Lessons from the BearPig

Learning to think of myself as an ever-improving artist instead of a bad artist

Something I realized tonight is that a lot of my perception of my own art abilities is probably due to having my first job in video games be at LucasArts.

I was pretty over-confident when I started there, and I thought of myself as at least a pretty good artist if not an exceptional one. I didn’t have any aspirations of taking a full-time job as an artist or animator, but I figured I wasn’t bad for a programmer, and being around so many talented professionals would be a great opportunity to get better.

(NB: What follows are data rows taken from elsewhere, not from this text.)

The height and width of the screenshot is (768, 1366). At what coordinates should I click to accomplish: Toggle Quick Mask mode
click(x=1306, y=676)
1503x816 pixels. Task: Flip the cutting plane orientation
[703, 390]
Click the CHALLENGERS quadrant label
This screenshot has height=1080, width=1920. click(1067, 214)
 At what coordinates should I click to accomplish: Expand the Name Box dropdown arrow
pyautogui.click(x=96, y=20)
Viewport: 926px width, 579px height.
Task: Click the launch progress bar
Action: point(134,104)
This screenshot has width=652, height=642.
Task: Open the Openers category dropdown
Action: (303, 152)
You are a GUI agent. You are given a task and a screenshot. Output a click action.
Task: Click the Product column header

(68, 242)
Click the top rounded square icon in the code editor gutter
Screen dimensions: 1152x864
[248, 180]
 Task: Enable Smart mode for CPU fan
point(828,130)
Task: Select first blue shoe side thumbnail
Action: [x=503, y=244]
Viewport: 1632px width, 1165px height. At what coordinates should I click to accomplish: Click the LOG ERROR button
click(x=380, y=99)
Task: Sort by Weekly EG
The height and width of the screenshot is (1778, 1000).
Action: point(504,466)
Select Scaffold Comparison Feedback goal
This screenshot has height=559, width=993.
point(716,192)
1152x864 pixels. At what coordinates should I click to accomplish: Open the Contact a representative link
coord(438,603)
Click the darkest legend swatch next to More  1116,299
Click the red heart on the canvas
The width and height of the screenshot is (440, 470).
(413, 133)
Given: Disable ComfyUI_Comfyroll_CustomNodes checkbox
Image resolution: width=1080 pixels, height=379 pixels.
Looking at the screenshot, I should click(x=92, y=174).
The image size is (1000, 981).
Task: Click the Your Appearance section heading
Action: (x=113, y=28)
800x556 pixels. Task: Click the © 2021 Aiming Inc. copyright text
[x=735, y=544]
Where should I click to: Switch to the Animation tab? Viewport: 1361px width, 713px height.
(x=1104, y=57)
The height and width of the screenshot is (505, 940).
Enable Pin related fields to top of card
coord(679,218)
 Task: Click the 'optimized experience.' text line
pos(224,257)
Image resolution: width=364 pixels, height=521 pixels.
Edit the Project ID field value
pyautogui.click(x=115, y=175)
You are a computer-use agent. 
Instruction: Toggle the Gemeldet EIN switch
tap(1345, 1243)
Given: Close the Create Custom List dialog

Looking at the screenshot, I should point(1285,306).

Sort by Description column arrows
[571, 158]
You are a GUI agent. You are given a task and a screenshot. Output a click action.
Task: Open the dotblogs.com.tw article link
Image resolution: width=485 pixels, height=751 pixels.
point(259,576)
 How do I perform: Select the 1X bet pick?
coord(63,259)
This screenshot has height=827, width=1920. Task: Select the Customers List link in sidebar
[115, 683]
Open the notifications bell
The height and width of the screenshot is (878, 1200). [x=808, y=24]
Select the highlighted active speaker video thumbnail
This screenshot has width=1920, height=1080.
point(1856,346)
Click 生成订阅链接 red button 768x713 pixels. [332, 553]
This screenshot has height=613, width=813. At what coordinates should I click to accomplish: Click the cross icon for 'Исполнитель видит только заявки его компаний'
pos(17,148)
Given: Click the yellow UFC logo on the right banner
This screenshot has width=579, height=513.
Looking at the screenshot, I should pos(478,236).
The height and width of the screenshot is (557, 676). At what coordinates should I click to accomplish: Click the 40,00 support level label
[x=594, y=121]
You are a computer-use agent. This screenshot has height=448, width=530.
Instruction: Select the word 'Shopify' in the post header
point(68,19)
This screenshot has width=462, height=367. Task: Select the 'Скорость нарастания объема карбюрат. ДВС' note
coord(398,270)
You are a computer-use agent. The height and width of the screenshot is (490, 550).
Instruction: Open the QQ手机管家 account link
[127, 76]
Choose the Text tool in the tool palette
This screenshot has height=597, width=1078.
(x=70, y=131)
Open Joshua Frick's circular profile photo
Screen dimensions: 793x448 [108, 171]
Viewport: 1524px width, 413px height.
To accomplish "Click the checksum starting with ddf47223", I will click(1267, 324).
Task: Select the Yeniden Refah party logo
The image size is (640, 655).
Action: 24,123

The attitude at the company — or at least, the parts of the company that I came in contact with — was a lot more binary than that: you either were an artist, or you weren’t. “Programmer art” was at best disposable, and more often something that was to be sought out and destroyed as early and as thoroughly as possible, lest it somehow infect the game and bring shame down upon the entire company.

To be clear, I don’t think it was at all unreasonable. There’s no sense in having art made by amateurs in a place that was hiring some of the best professional artists in the business. And I get it on a personal level, too. I wouldn’t want somebody coming in and trying to do my job, even if they were good at it. But it did have a permanent side effect: it made me start to think of my own art skills not just as “not professional,” but as “not fit to be seen by humans.”

It’s only recently that I’ve started to break free from the Talent Binary. It doesn’t have to be either professional-quality or worthless. I’ve slowly started to appreciate that the stuff I draw doesn’t necessarily have to be great, that it’s okay if it’s just good enough. Does it convey what it needs to convey, and does it seem “genuine” instead of just an uninspired copy of someone else’s work? That’s probably good enough.

I also started to appreciate that it doesn’t even necessarily need to be good, if I enjoy doing it. It’s only by being in environments that literally treated art as a commodity that I got locked in the mindset of art as being a product. It’s okay to just have fun trying. And I also started to accept that while I might be able to reach a level of skill that I’m completely satisfied with, if I put in the work every day to practice and get better, I don’t actually enjoy it enough to do that. It feels pretty good to let myself off the hook, without thinking that I have to give it up entirely.

There was a piece of programmer art in The Curse of Monkey Island that was a perfect example of the lessons I should have taken from LucasArts instead of the ones that I did.

For quite a long time during development, the title screen of the game was a DeluxePaint creation by my boss, the lead programmer. It was a simple scene with a calming, light blue background. In the center was the text “The Curse of Monkey Island,” in the usual SCUMM dialog font which some nerd out there probably knows the exact name of but I don’t. Below was a curved line depicting a beautiful sandy beach, and on either side were delightfully abstracted palm trees made from an assortment of brown and green polygons. And in the center of the screen was a face: a perfect brown circle, with two light brown semi-circles representing the ears, two black circles for the eyes, and a light brown circle that was the snout. As the title text suggested, it was the Bear Pig of Monkey Island. At the time, and being the arrogant little shits that we were, we made fun of it. Even the artist himself called it “bad programmer art.”

But was it? It did exactly what it needed to do, which is provide a backdrop for game initialization and indicate where the final title sequence would begin. And during development, it set the mood. This wasn’t just some numbered sequel, but a story with a title and everything. The island evoked the crystal clear waters and sandy beaches of the Caribbean, to envelop us in our tropical setting every day while we sat inside a dark windowless office in Northern California.

And the Bear Pig was a reminder of the folly of arrogant men trying to tamper in God’s domain, daring to create blasphemous, hybrid monstrosities that could serve no possible purpose other than to be a lesson in human fallibility. A valuable lesson to all of us not to get too cocky while working in one of our favorite franchises!

So was it “good” art? No. Oh God, no. No no no no no. But was it good enough? Also no. But… did it serve its purpose? Considering that 25 years later, it’s still a fun memory of one of the best experiences I’ve ever had on a team I’m still amazed I was lucky enough to work with, I’d give it a qualified “maybe.”